## Exercise aim
Exact copies of the lines below are the goal; any images in them are dropped.

(Beginning of Input data)

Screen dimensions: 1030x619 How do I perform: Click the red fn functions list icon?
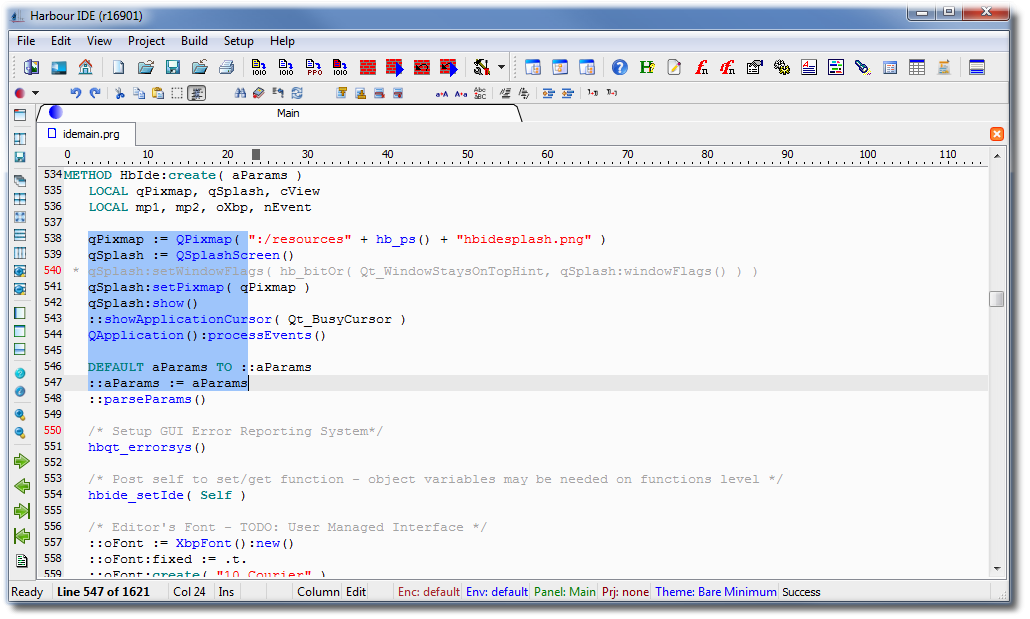(x=702, y=67)
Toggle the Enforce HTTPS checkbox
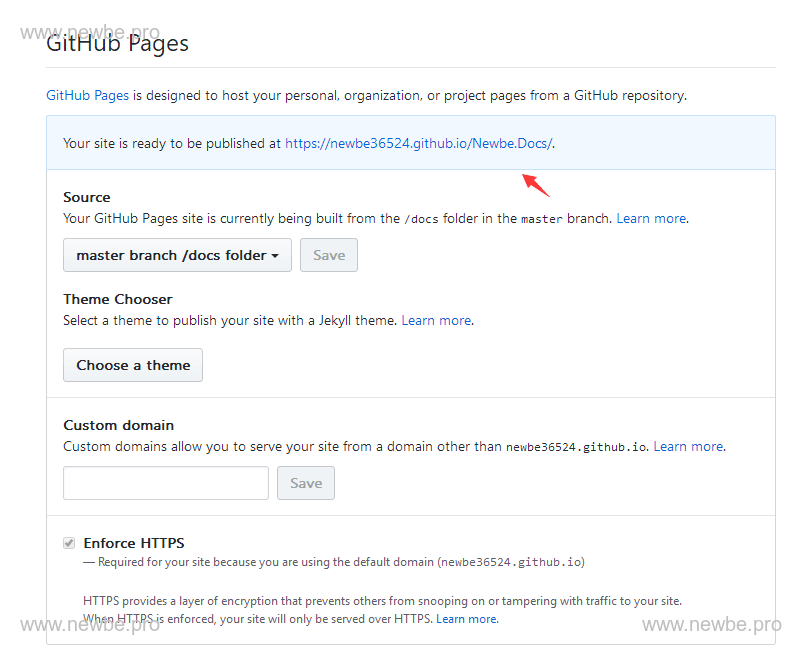The image size is (803, 656). [x=69, y=543]
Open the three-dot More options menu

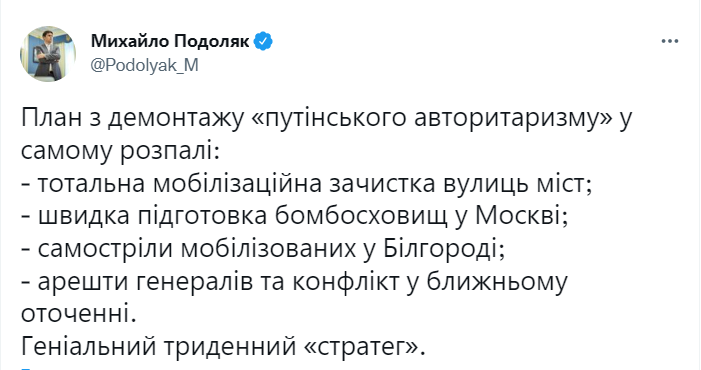670,42
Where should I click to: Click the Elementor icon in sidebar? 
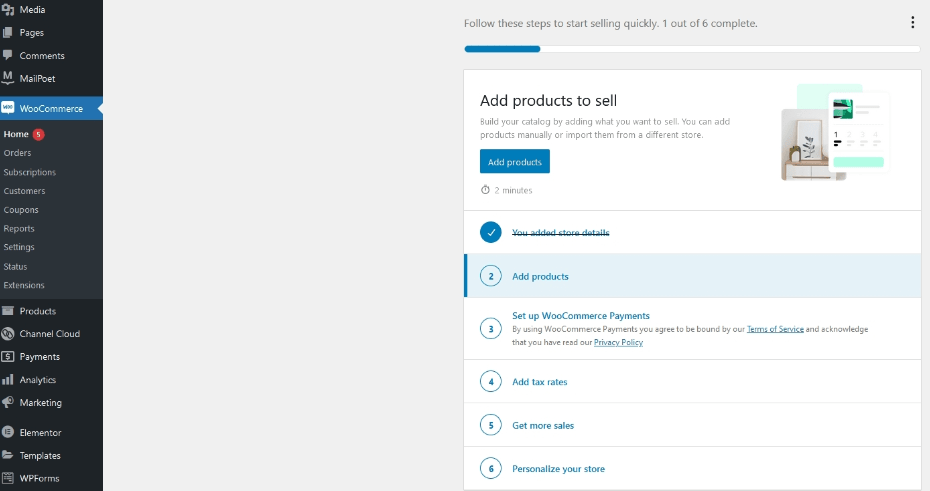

(End of Input data)

## Response to this exercise
Screen dimensions: 1030x619 How do I perform: Click the red fn functions list icon?
(x=702, y=67)
Toggle the Enforce HTTPS checkbox
The image size is (803, 656). [x=69, y=543]
Open the three-dot More options menu

670,42
Where should I click to: Click the Elementor icon in sidebar? 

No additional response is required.